** Exercise description **
Recast the listing lines from the one containing "The height and" through the one containing "point(268,16)", inclusive, as a JSON list of strings with one string per line and blank lines dropped, leaving out the pictures.

** Record set **
Begin
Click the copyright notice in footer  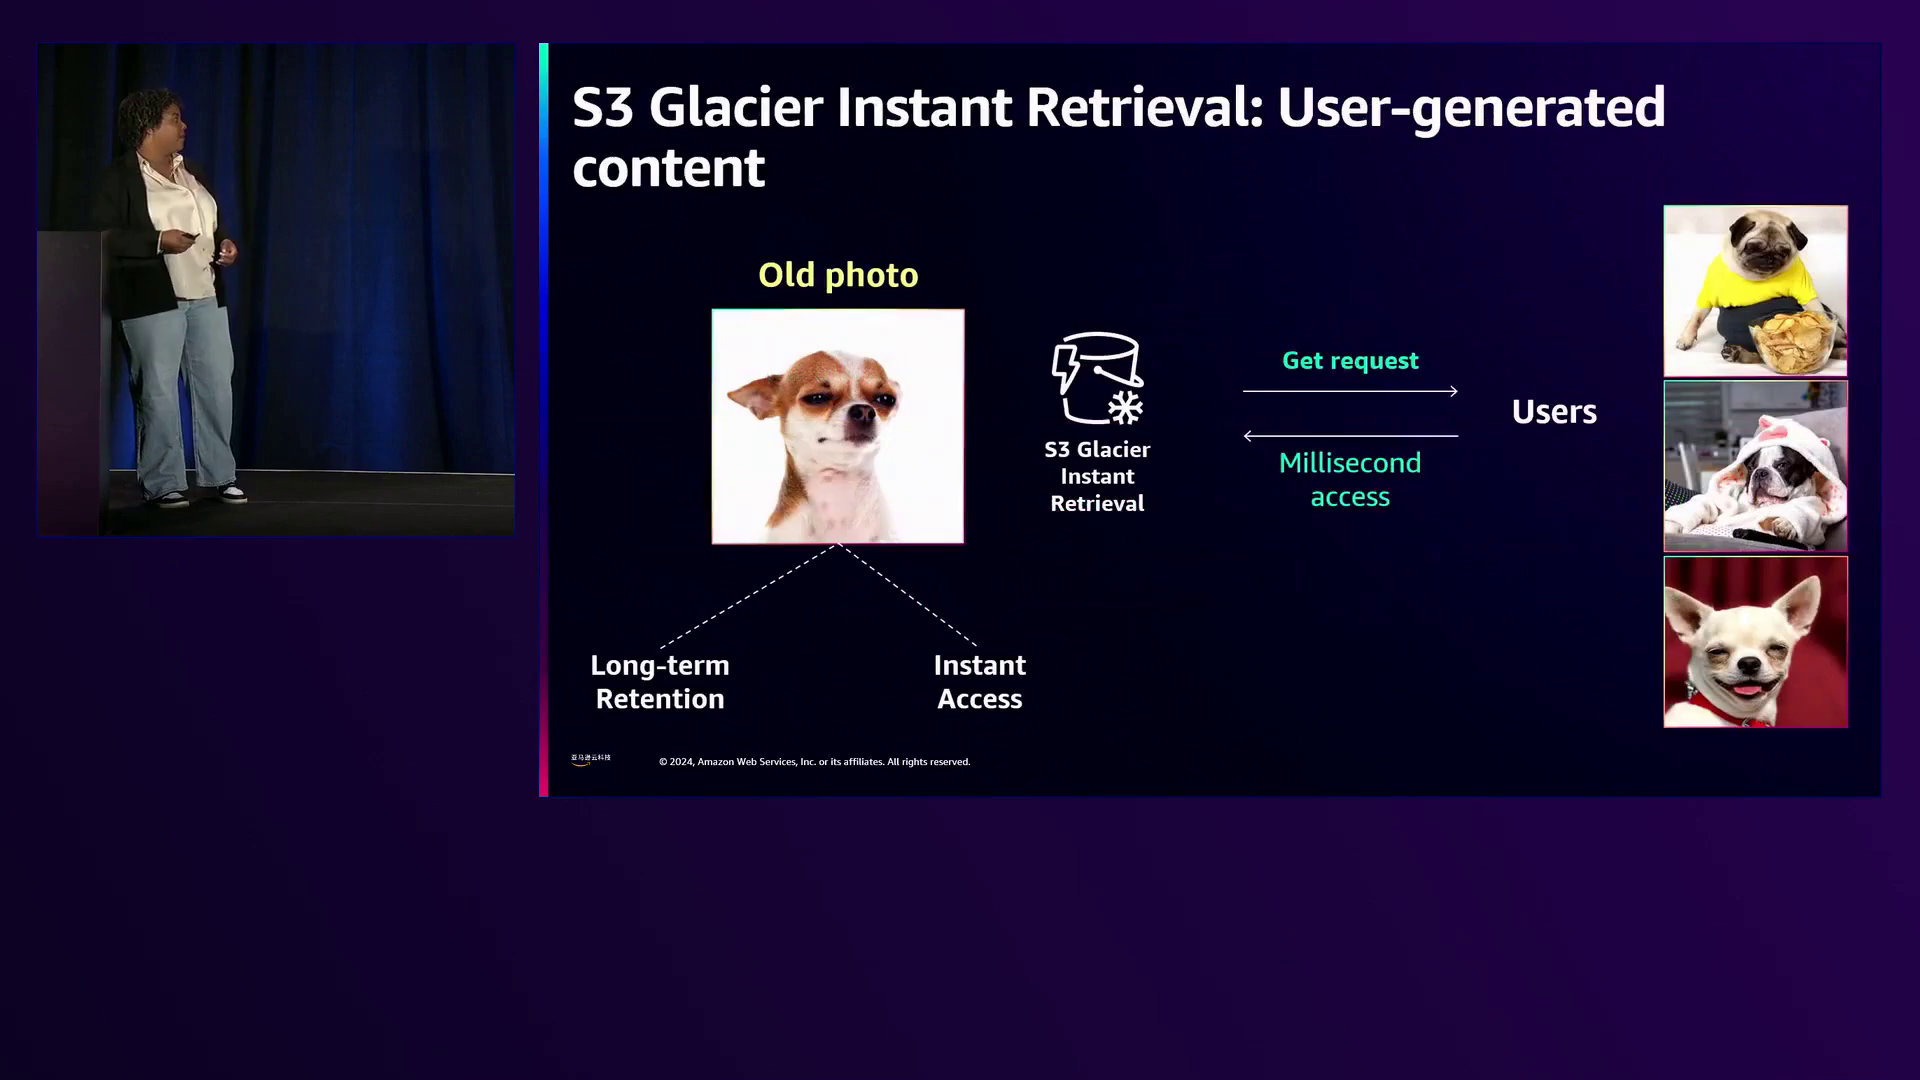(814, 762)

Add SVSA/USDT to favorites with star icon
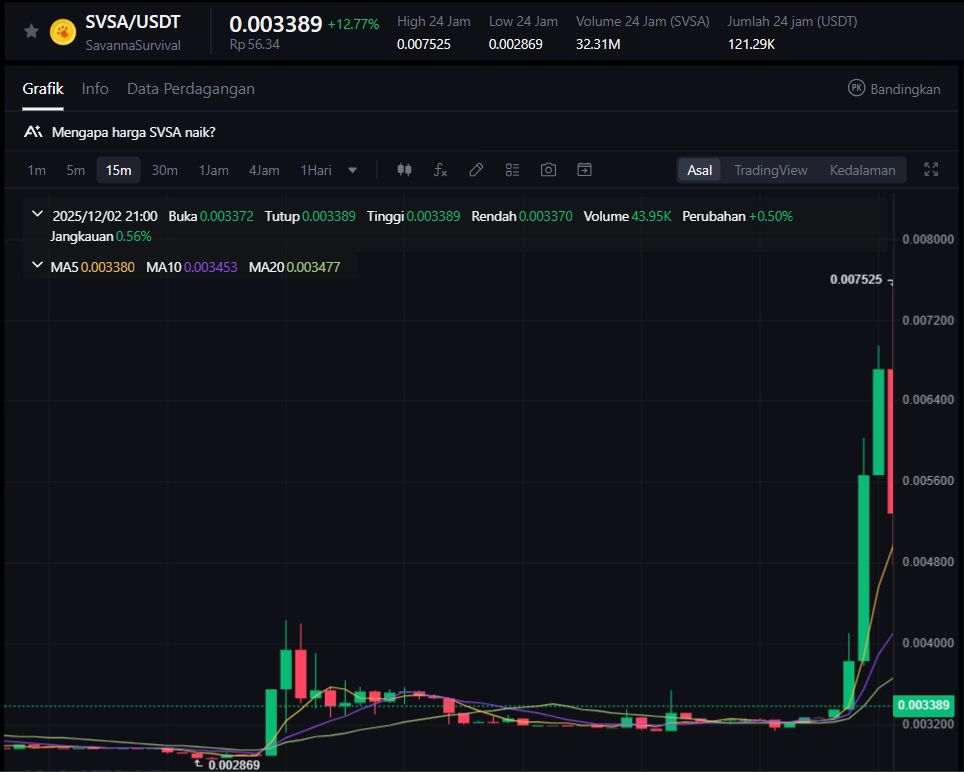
End
Begin
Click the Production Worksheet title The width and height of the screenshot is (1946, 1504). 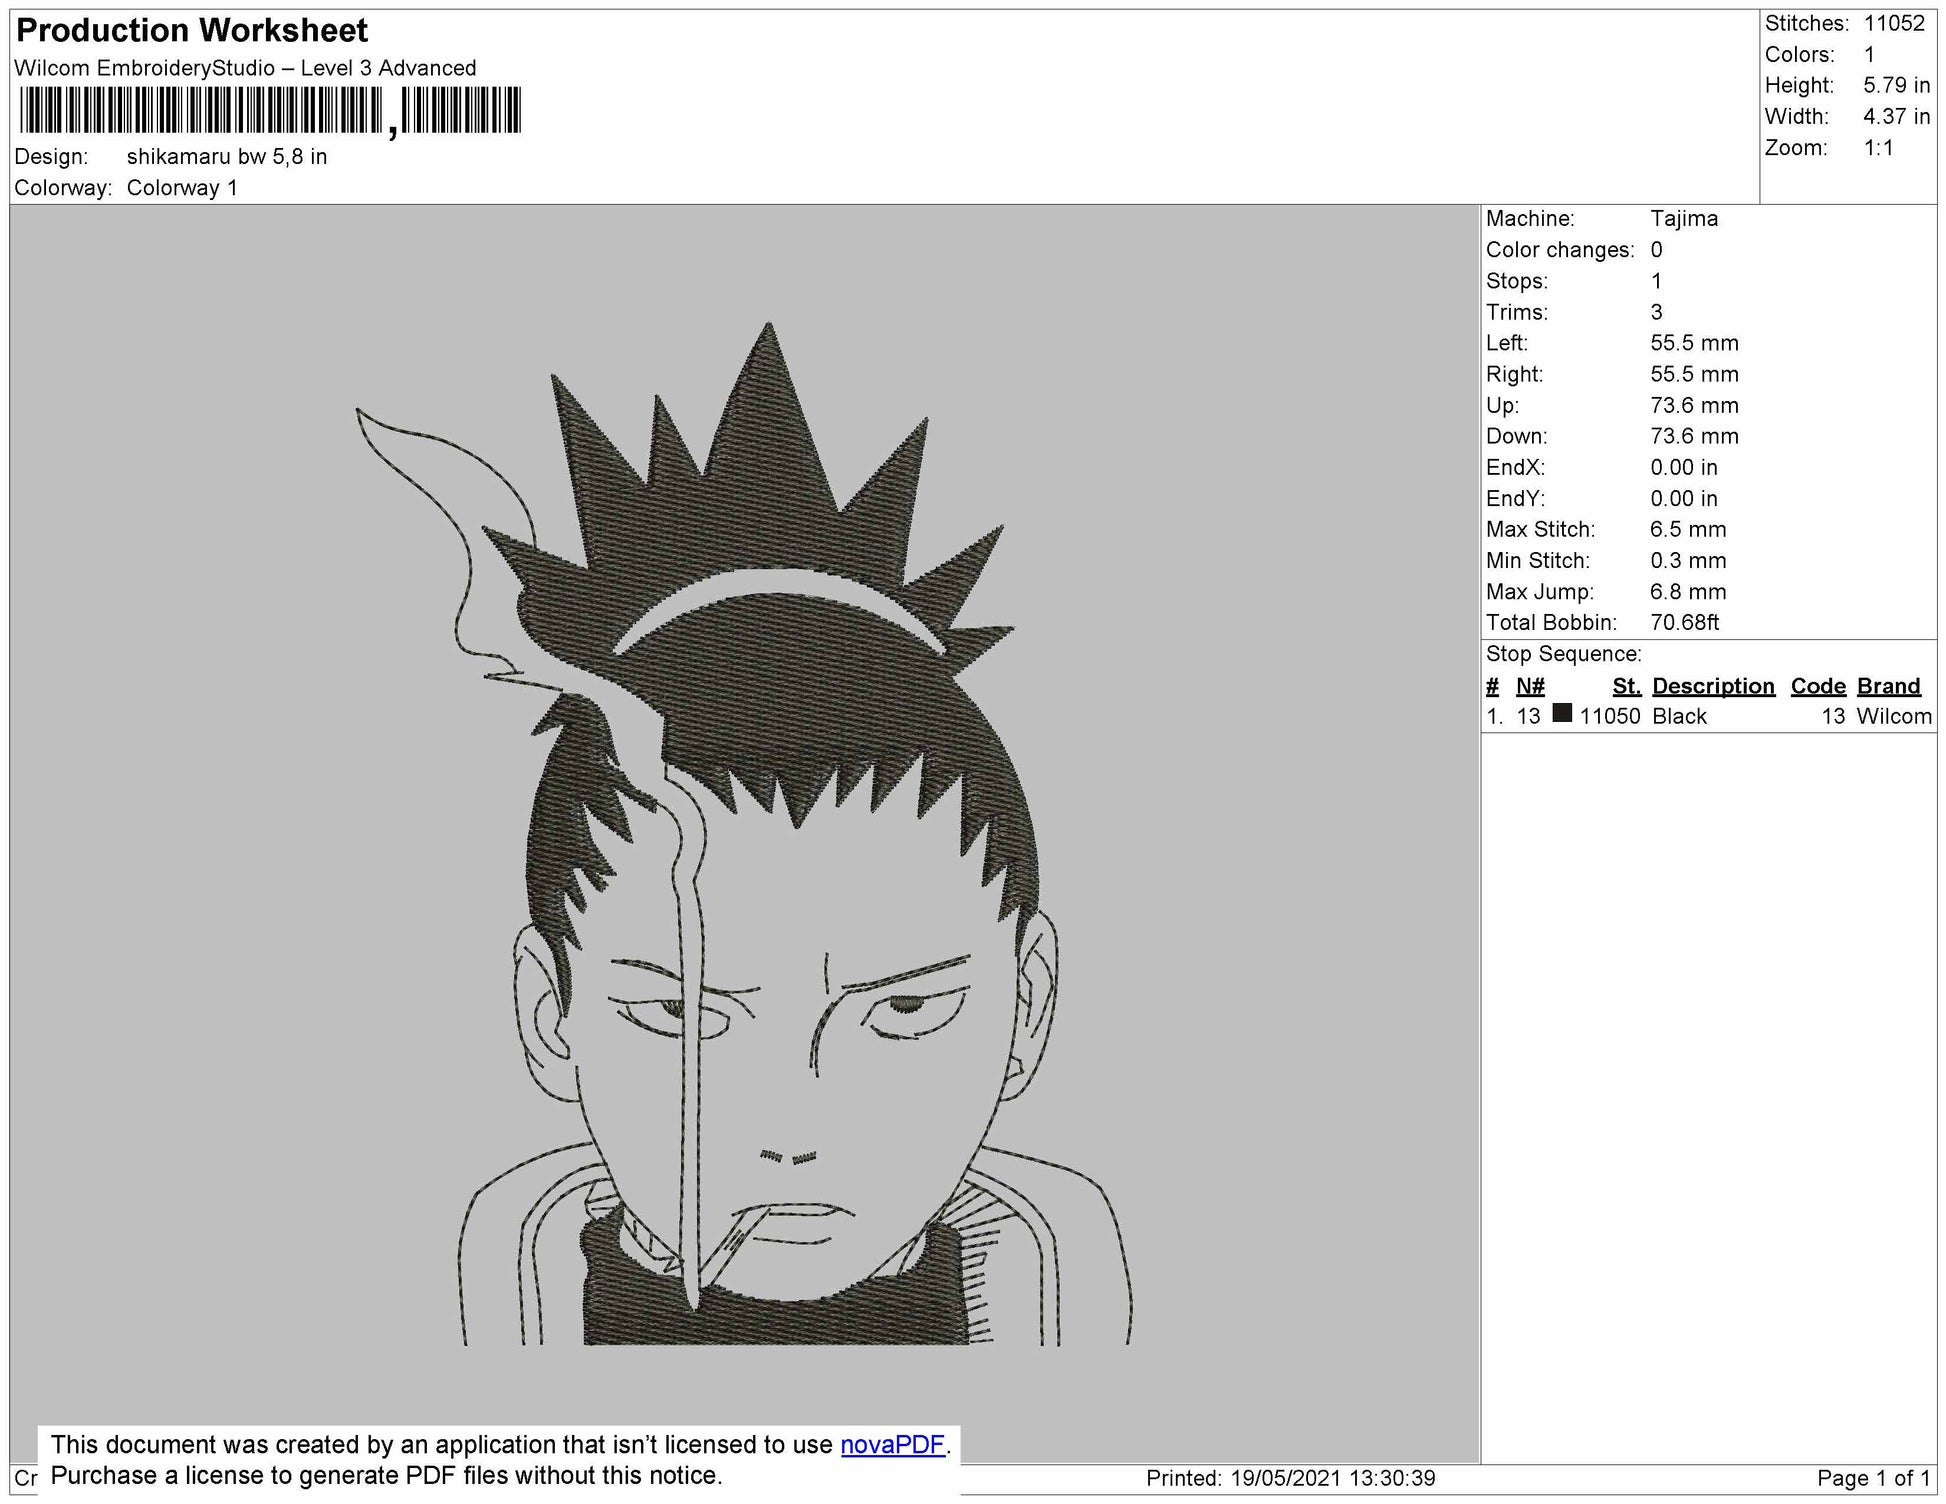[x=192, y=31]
End
Begin
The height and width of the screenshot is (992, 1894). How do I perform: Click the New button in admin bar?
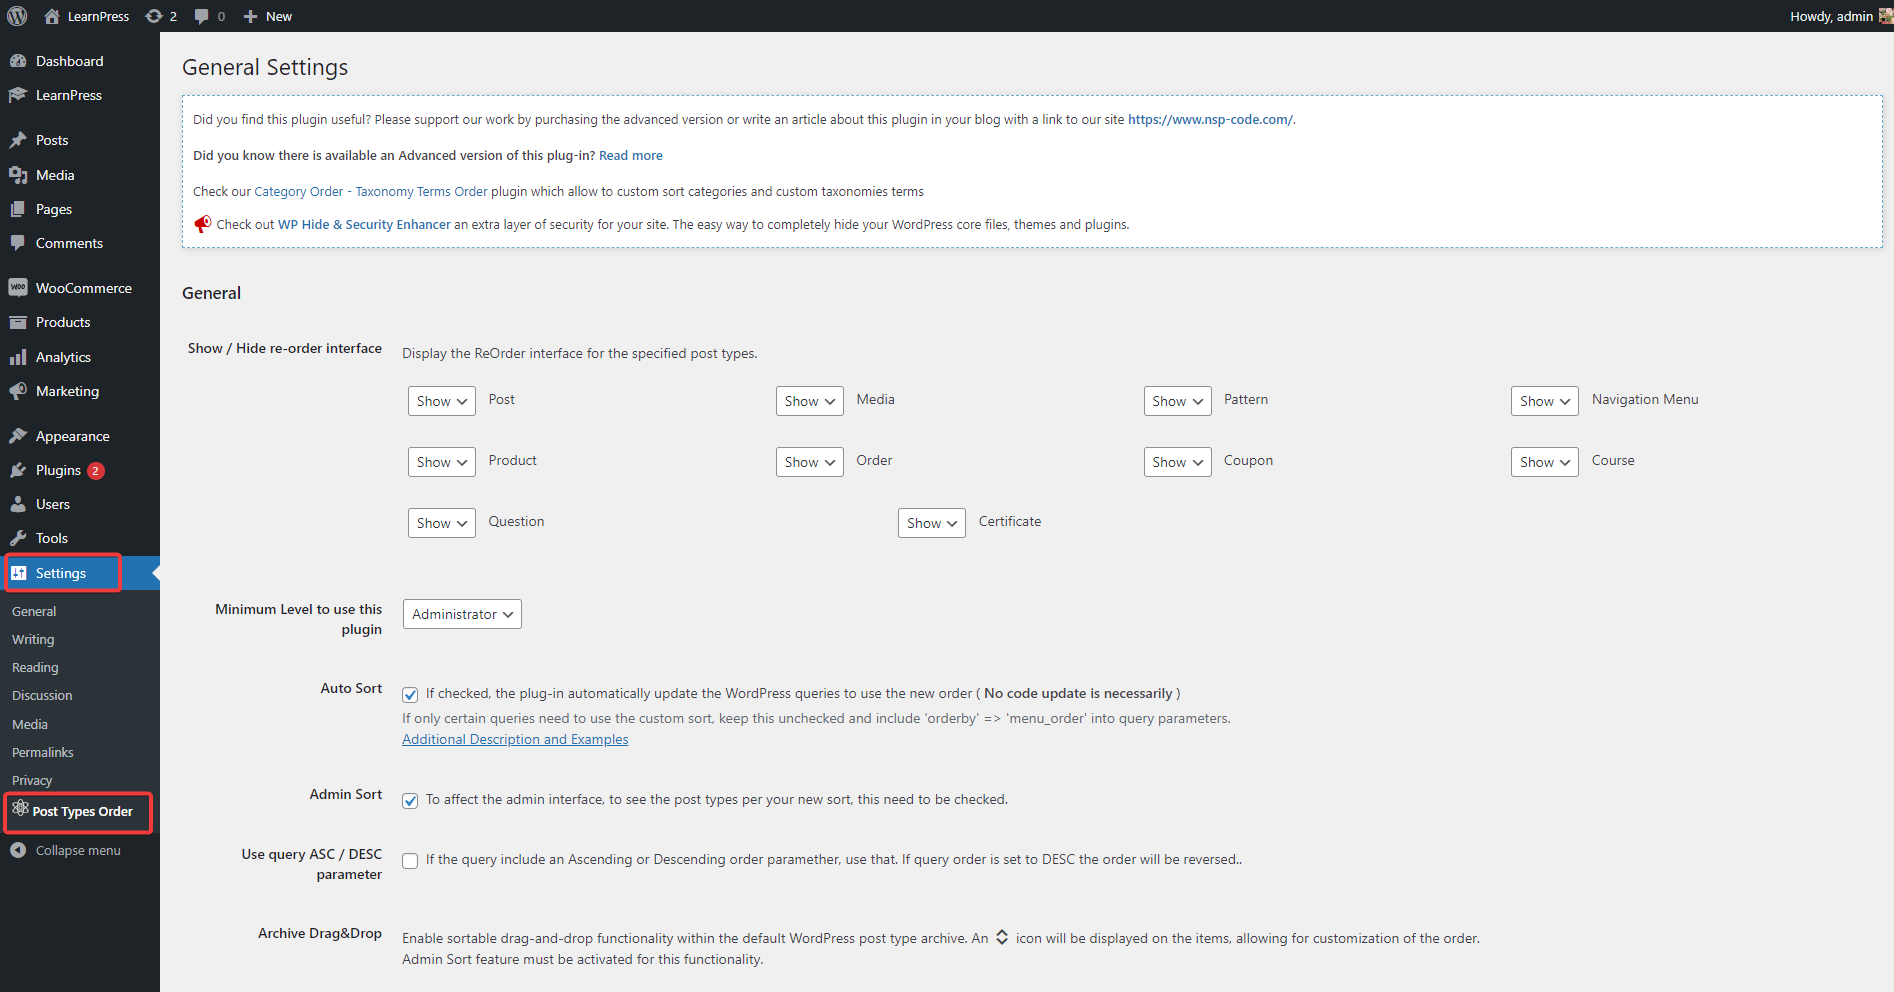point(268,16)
End
** Written solution **
[
  "The height and width of the screenshot is (992, 1894). How do I perform: Click the New button in admin bar?",
  "point(268,16)"
]